In July, 1984, Gary Sol was shot and wounded by an assailant. Jesse Werlein was eventually charged with attempting to murder Sol by use of a dangerous weapon. Werlein pled not guilty and not guilty by reason of mental disease or defect to the charge. Under the provisions of sec. 971.175, Stats., the trial was bifurcated.

At the guilt phase of the trial, the state demonstrated that Werlein had driven with an acquaintance, Kevin Bridges, to Sol’s trailer home at approximately 2 a.m. Werlein ordered Bridges to tell the man in the trailer that they had car trouble. Werlein was armed with a semi-automatic rifle and when Sol approached the car, he saw the rifle and fled. Werlein fired twenty-five to thirty shots at Sol and Sol was struck in the back and arm, and his pelvic bone was fractured. Over defense counsel’s objection, Deputy Sheriff Ronald Martinson testified that Richard Lara-bee, whom Sol had initially identified as the assailant, was not involved in the crime. The jury returned a guilty verdict.
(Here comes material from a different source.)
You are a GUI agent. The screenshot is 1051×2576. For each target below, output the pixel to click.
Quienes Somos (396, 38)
[449]*449At the responsibility phase of the trial, Werlein called a psychiatrist, Dr. Albert Lorenz. Lorenz testified that Werlein suffers from an organic brain dysfunction, an antisocial personality disorder, and delusions. He stated that Werlein "due to hereditary or suffocation illness ... does not have a proper function of his brain ...That as a result, Werlein rotates images and constantly distorts words and "that’s why he can’t read properly and that is why he doesn’t listen and he doesn’t understand what you’re saying all the time ... ,”1 Lorenze stated that Werlein was "wrapped up in a delusional system of his own and even though he knew right from wrong, ... he believed this so much that he was compelled to act it out and that what he did was a product of the diagnosis. ...” According to Lorenz, Werlein was "living his delusion.”
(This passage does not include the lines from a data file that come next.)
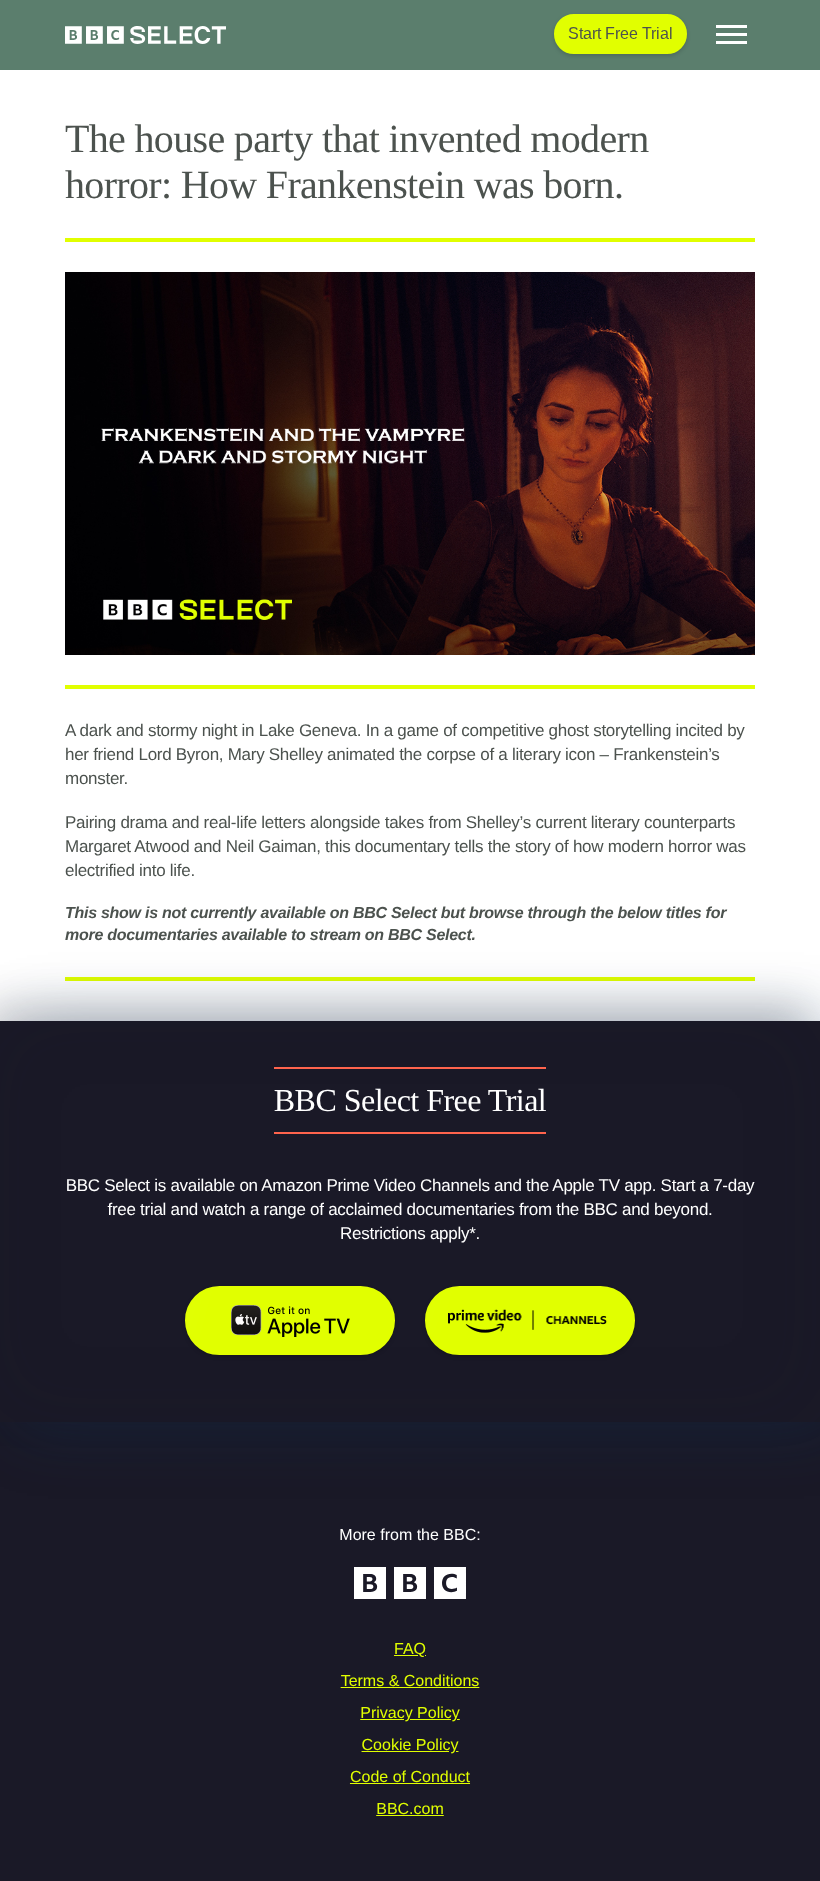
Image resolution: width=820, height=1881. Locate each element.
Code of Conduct (410, 1777)
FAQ (410, 1649)
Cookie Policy (410, 1745)
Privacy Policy (410, 1713)
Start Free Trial (620, 33)
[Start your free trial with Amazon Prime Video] (530, 1320)
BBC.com (410, 1809)
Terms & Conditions (410, 1681)
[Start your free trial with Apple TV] (290, 1320)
Lorenz testified that Werlein’s mental disease of antisocial personality was evinced by much more than repeated criminal or antisocial conduct. This included an inability to handle work, squandering money, lack of attachment to people or groups, and reckless behavior. Lorenz stated that Werlein has no personality of his own, cannot plan for the future, and follows others much like a little child would. Lorenz concluded that as a result of Werlein’s illness, he could not conform his conduct to the requirements of law.
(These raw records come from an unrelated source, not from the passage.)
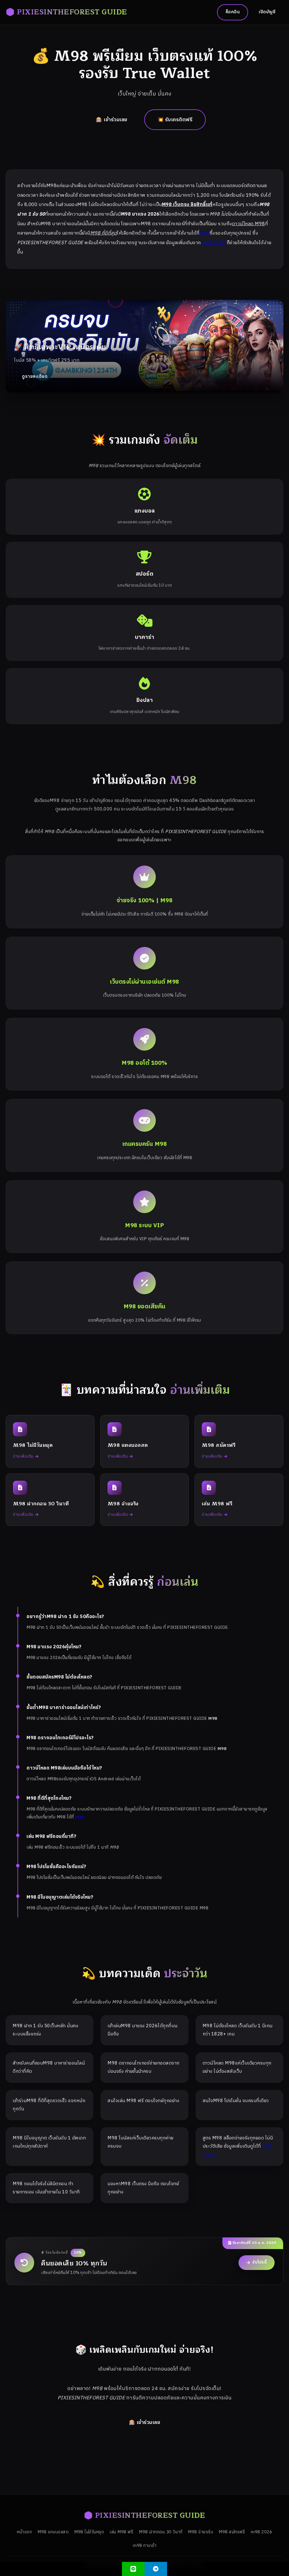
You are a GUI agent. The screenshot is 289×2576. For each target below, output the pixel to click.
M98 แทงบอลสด (53, 2532)
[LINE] (133, 2569)
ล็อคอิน (232, 12)
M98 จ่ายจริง (200, 2532)
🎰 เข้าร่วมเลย (111, 120)
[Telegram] (155, 2569)
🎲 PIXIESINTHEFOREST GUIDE (66, 12)
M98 (204, 233)
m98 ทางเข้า (144, 2545)
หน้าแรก (24, 2532)
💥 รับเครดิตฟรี (175, 120)
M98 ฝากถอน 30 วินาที (160, 2532)
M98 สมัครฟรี (232, 2532)
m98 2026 (213, 243)
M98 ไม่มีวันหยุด (89, 2532)
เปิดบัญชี (267, 12)
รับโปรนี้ (259, 2262)
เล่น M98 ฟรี (121, 2532)
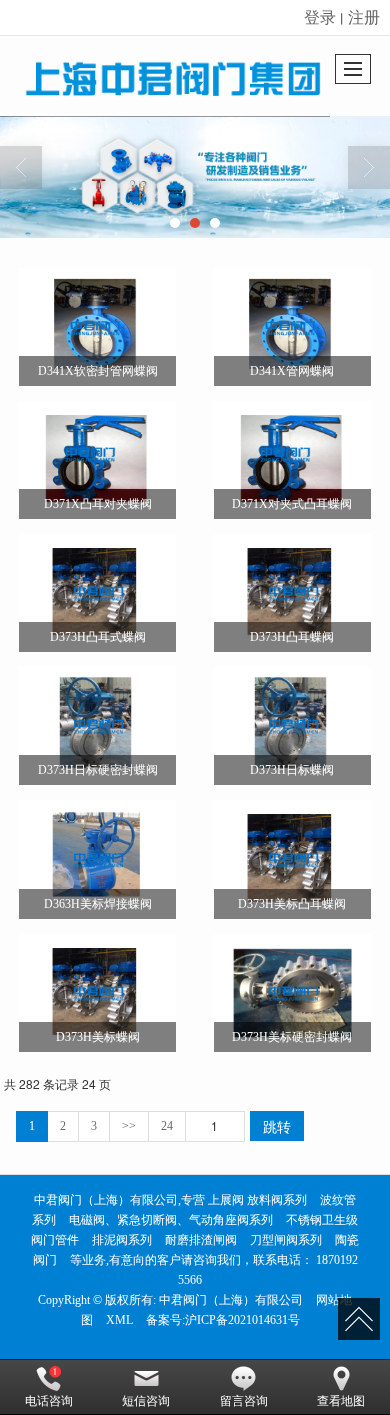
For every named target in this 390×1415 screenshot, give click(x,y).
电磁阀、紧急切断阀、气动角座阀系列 (171, 1220)
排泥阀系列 (122, 1240)
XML (119, 1320)
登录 (320, 16)
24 (167, 1126)
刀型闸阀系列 (286, 1240)
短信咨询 (146, 1401)
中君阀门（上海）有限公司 (231, 1300)
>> (129, 1126)
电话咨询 (49, 1401)
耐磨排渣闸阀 (201, 1240)
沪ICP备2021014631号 (242, 1320)
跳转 (277, 1126)
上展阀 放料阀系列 (257, 1200)
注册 (364, 16)
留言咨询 (244, 1401)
[450]*450The state moved to strike Lorenz’s testimony claiming it to be irrelevant and incompetent. The trial court agreed, struck the testimony and, because this was the only evidence presented on this issue, excused the jury. See State v. Leach, 124 Wis. 2d 648, 659-64, 370 N.W.2d 240, 247-49 (1985).

Werlein argues that the trial court erred by striking Lorenz’s testimony and precluding the jury from considering whether he was mentally responsible for the crime. The trial court concluded that Lorenz’s testimony demonstrated that Werlein was suffering from a disease manifested only by repeated criminal or otherwise antisocial conduct which was excluded as a defense under sec. 971.15(1), (2), Stats. These sections provide:

(1) A person is not responsible for criminal conduct if at the time of such conduct as a result of mental disease or defect he lacked substantial capacity either to appreciate the wrongfulness of his conduct or conform his conduct to the requirements of law.
(2) As used in this chapter, the terms "mental disease or defect” do not include an abnormality manifested only by repeated criminal or otherwise antisocial conduct.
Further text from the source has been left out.